Carte blanche d’écriture

Par Ophélie Pichon

Je définirais Isabelle Michaud comme une artiste qui se veut totale, et qui fait disparaître la frontière entre vie quotidienne et art. Elle a su trouver au fil des ans, dans la ville de Sault Sainte-Marie au nord de l’Ontario, une manière de vivre profondément en jachère, dans un rythme qu’elle a su comprendre et écouter, le sien. En accord avec sa communauté et son environnement, elle nous confie:  « C’est important pour moi de maintenir un rythme qui va s’allier avec mon rythme de femme, mon identité… Je m’assure de toujours avoir un roulement, c’est aussi un projet à la fois, mais je lui donne toute ma présence. »

Étant sensible au sujet abordent la vie domestique, l’insécurité linguistique, l’éco-anxiété ainsi que l’identité, son ambition première et de transmettre son vécu et les bienfaits de prendre le temps, de savourer la vie. Artiste s’exprimant par la peinture naturelle, la marche, la vidéo, la rotoscopie ou encore la poésie, ses œuvres portent un regard optimiste et apaisant sur le monde. Son inspiration se forme par son identité de femme, sensible à l’écologie et son milieu, francophone dans une ville ayant subi une crise linguistique, ayant un fils autiste et ayant ouvert une microgalerie dans son atelier appelée ‘’La Galerie Sans Clous’’.

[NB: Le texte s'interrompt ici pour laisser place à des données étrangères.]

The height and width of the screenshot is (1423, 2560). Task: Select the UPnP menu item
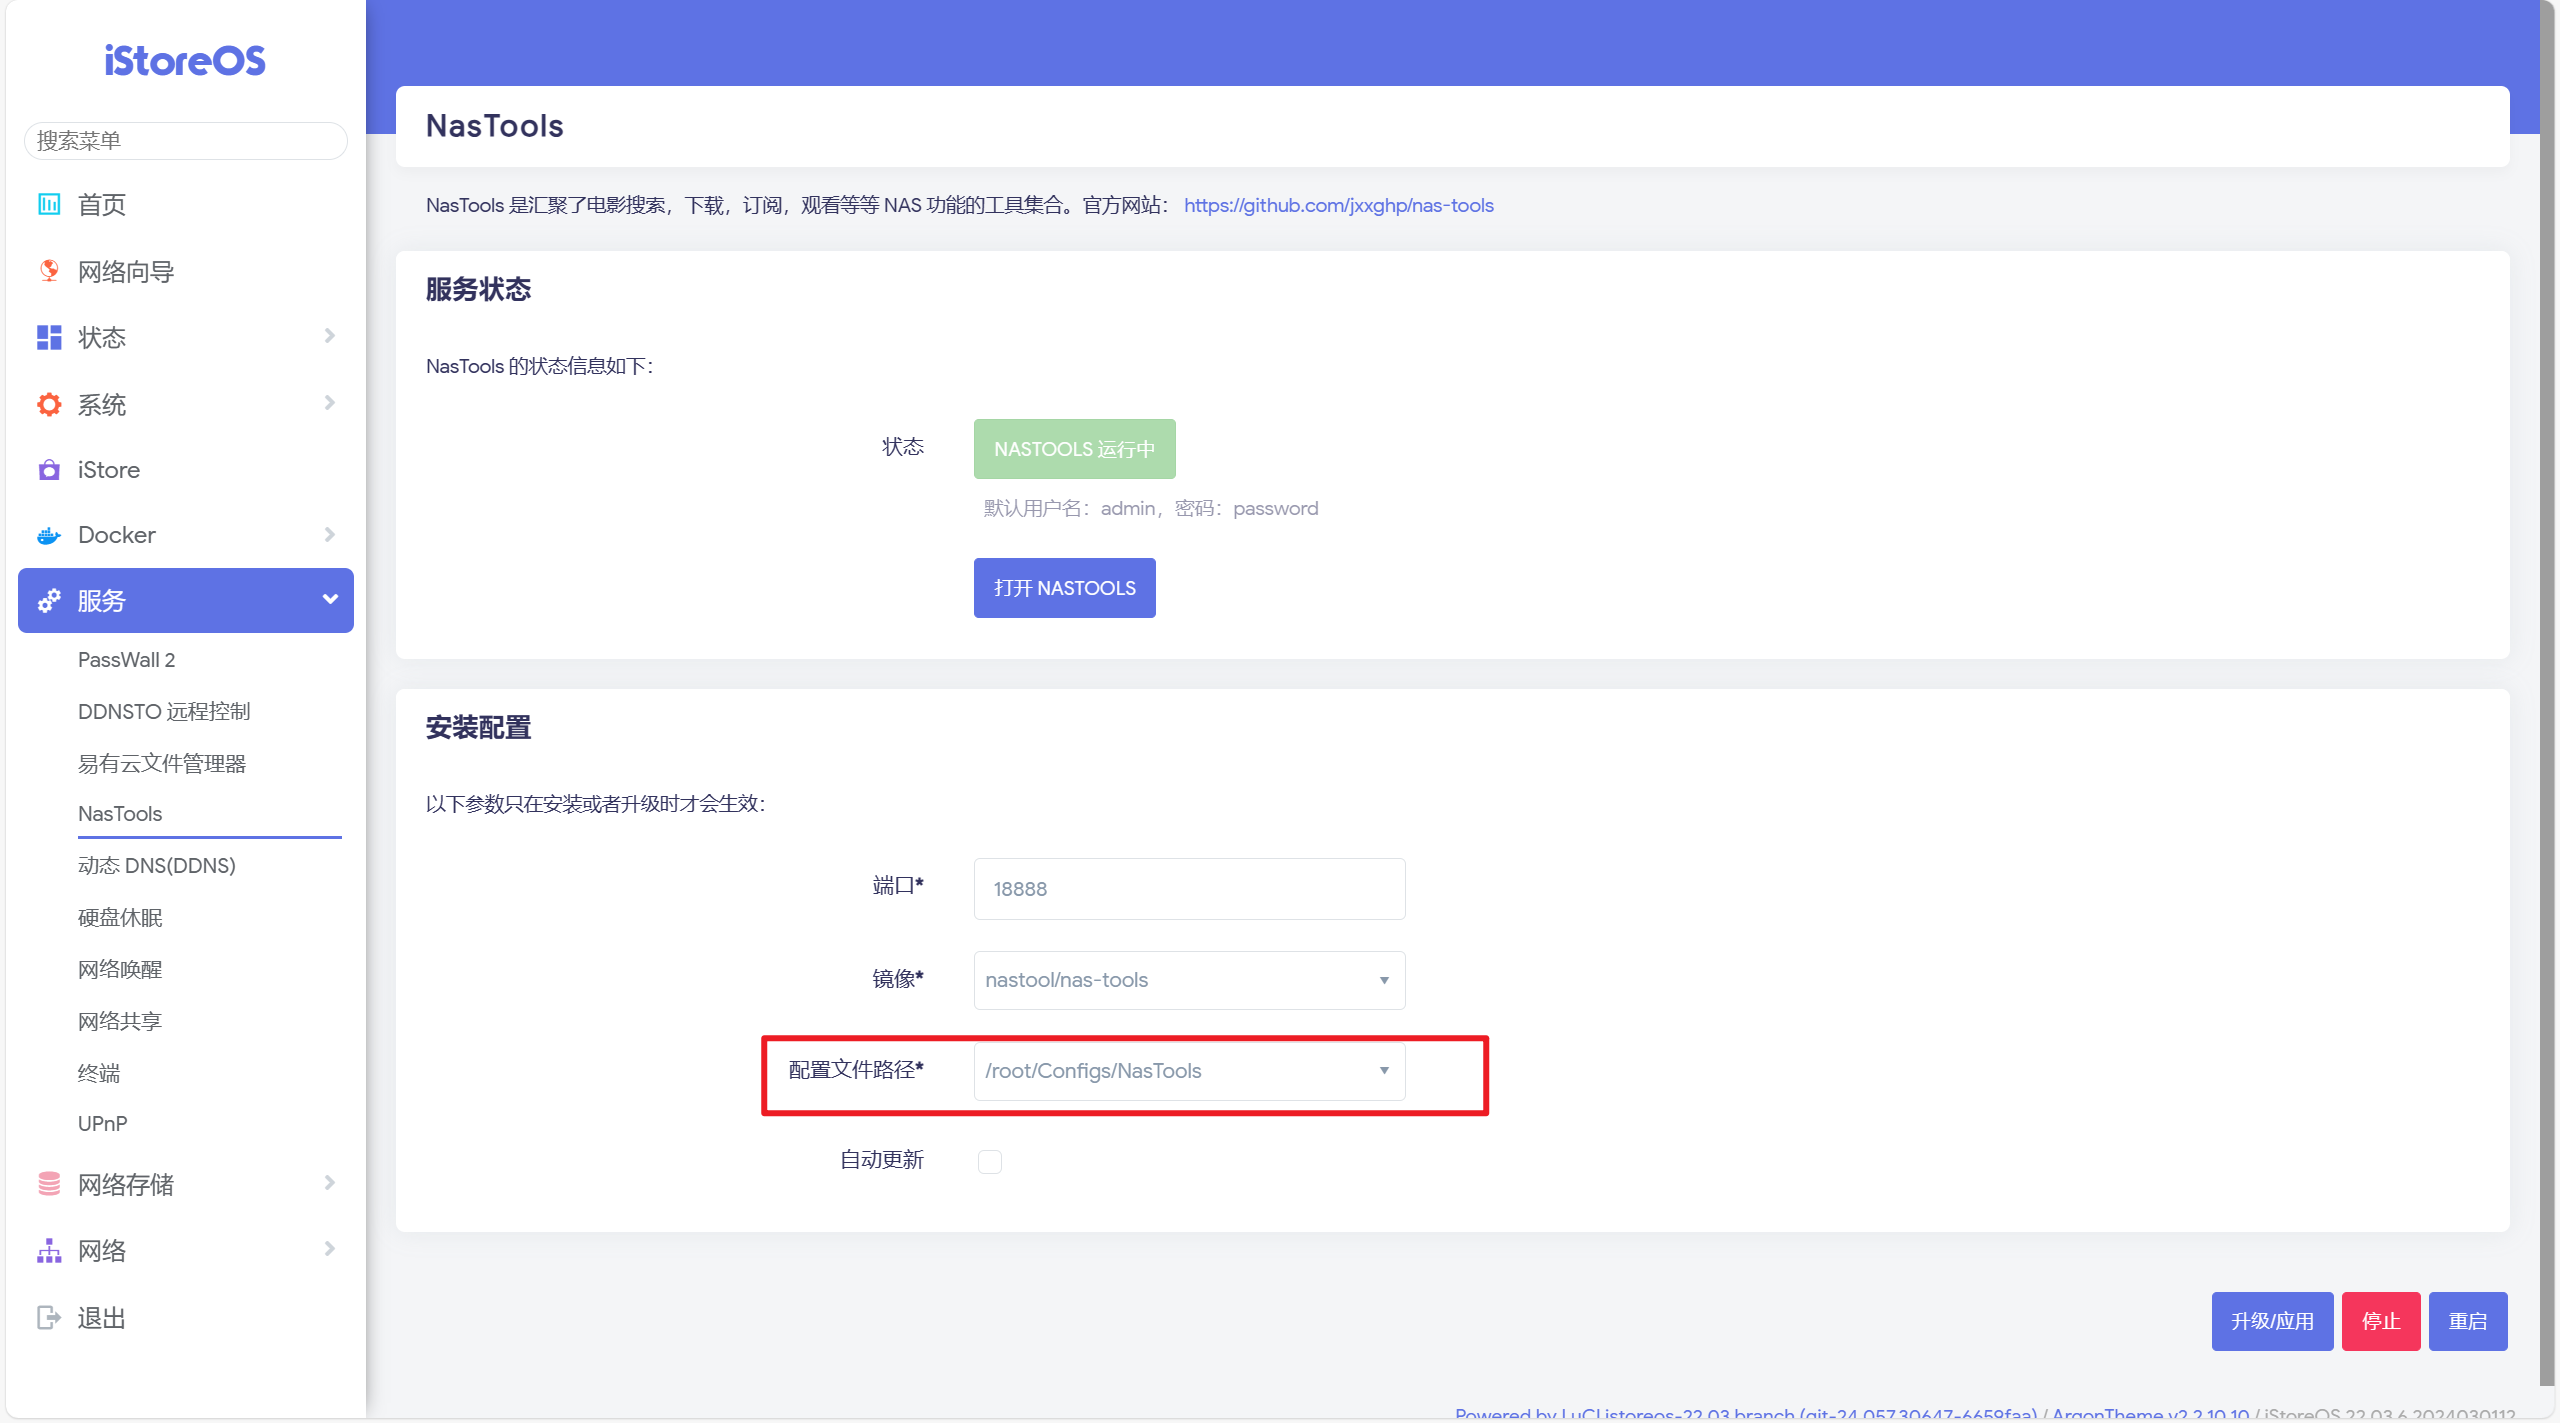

«Je suis toujours optimiste, ma tendance personnelle est de trouver des solutions qui vont m’aider dans l’immédiat. Avec ces médiums [numériques], je peux continuer à faire du travail visuel et de dessin sans créer trop de choses matérielles, qui s’empilent. Je cherche des formes d’art qui vont m’aider à moins me porter sur l’accumulation, que je pourrais recycler, ou utilisant moins de matériaux.»

Ex/in/an terieurs a été créé pendant la pandémie de la Covid19. Un temps dans la vie d’Isabelle où elle se sentait autant en dedans qu’en dehors de son existence, en manque de sens et où la nature sauvage et son jardin lui ont donné la force de continuer, la guérissant par la rencontre. Les relations à la matière étant importantes à son langage, elle nous montre les bienfaits de la nature de l’île Saint-Joseph par les images de blocs de granite, brutes et texturées. L’artiste vient alors s’immiscer comme une étrangère dans ce paysage pour finalement en faire partie entièrement, son texte nous guidant dans ses pensées.

Pour son film Edison-Dandelion, l’artiste utilise la technique de la rotoscopie. En dessinant image par image sur la vidéo précédemment enregistrer certains éléments, elle nous raconte une histoire de célébration de moment de vie simple, de geste intemporel.

« Je voulais qu’il y ait des gestes qui puissent être faits dans n’importe quel temps ou époque. J’ai essayé de ne pas trop mettre d’indice, on peut voir mon t-shirt qui est du XXIe siècle, mais aussi un fer à repasser des années 1880 et le phonographe d’Edison avec des cylindres en cire où la musique qui en sortait était vieille de 100 ans. Je souhaitais que les gestes soient les plus universels possibles. Passer une paire de chaussures, repasser ou encore sentir une fleur, comme des gestes de pleine conscience avec son environnement. »



Ce texte a été composé dans le cadre du partenariat du Labo et du festival CinéFranco qui présente les films de 6 cinéastes francophones du Labo dans la catégorie Court-Toujours.